「え、再検査?」
そう聞き返すと、母は「そう。要検査ってところにチェックされててね」と少し不安そうな表情で答えました。

毎年定期的に受診している健康診断で、念のために受けた乳がん検査で「要検査」に印が付いていたというのです。

「それで絶対にそうってわけではないみたいなんだけど、まぁとりあえず再検査に行ってみるわ」

家系的に乳がんになった親戚がおらず、私たち家族には「まさか」という思いがありましたが、その時は母が再検査に行き、その結果を待つことしかできませんでした。

再検査に行ってきて、結果がすぐに出たと思いきや「すぐ精密検査だって」という事で、これはいよいよ怪しいという事で、この頃既に私たちの「予感」は「確信」に変わりつつありました。
どんな結果であっても、受け入れよう、という覚悟を作るには割と十分な時間が与えられました。

当時、私は26歳で、妹は20歳でした。
もう大人になっていたので、母の精密検査の結果と向き合う覚悟は比較的容易にできたように思います。
父は定年を過ぎ、延長して働いていた仕事が1年以内に終わる予定でした。

そして、精密検査が終わってから、母から「先生が家族に説明をするから、結果は全員で来なさいって」と告げられて、いよいよ確信が確固たるものになりました。
まだ「がん」という宣告は受けませんでしたが母自らが「先生から直接聞いてはいないけれど、がんだと思う」と言っていました。

会社に早退の申請を出して、少し早く上がり、病院へ駆けつけました。
どうにか間に合い、家族揃って先生の話を聞くために部屋に入りました。

先生は気難しそうな雰囲気で、ぶっきらぼうに「では、先に結果を言っちゃうとね、お母さんは、乳がんです」とだけ短く伝えました。そして、次に続いた言葉は意外なものでした。
「大丈夫ですか?ショックとか受けてませんか?このまま進行度合いと治療法の説明に入って問題ないですか?」と続いたのです。
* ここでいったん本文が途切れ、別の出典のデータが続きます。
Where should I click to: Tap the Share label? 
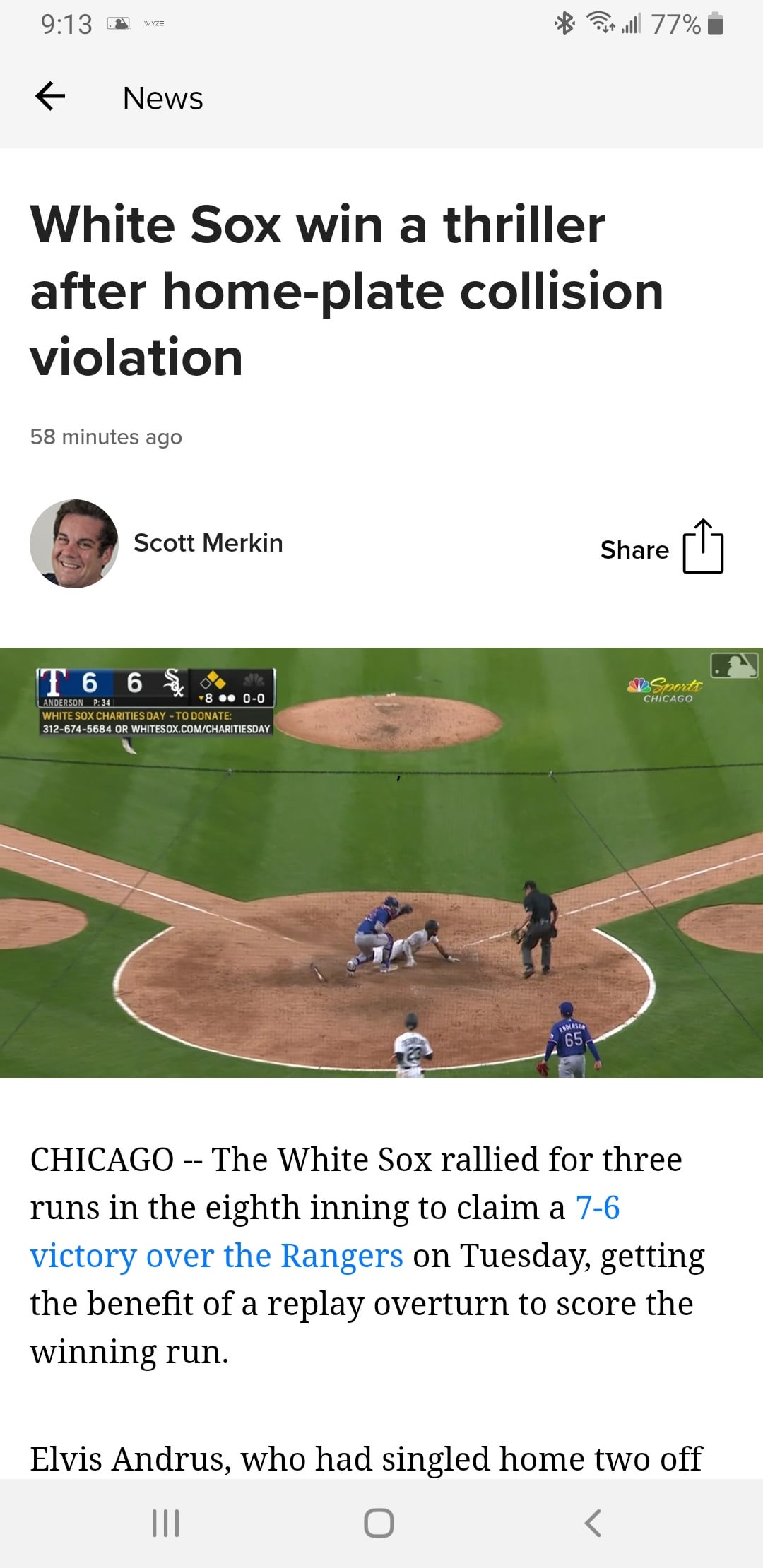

私たち全員、確信をもって結果を聞きましたし、覚悟も既に出来上がっていたため、母本人含め誰も取り乱したりはしませんでしたが、やはり結果を受け入れられずに泣き出したり叫んだり先生に食ってかかるような方もいらっしゃるそうです。
先生は、逆に誰も動じず「大丈夫です」と言う私たち一家を物珍しげに一瞥して、がんの状態と治療法を説明するために再び口を開きました。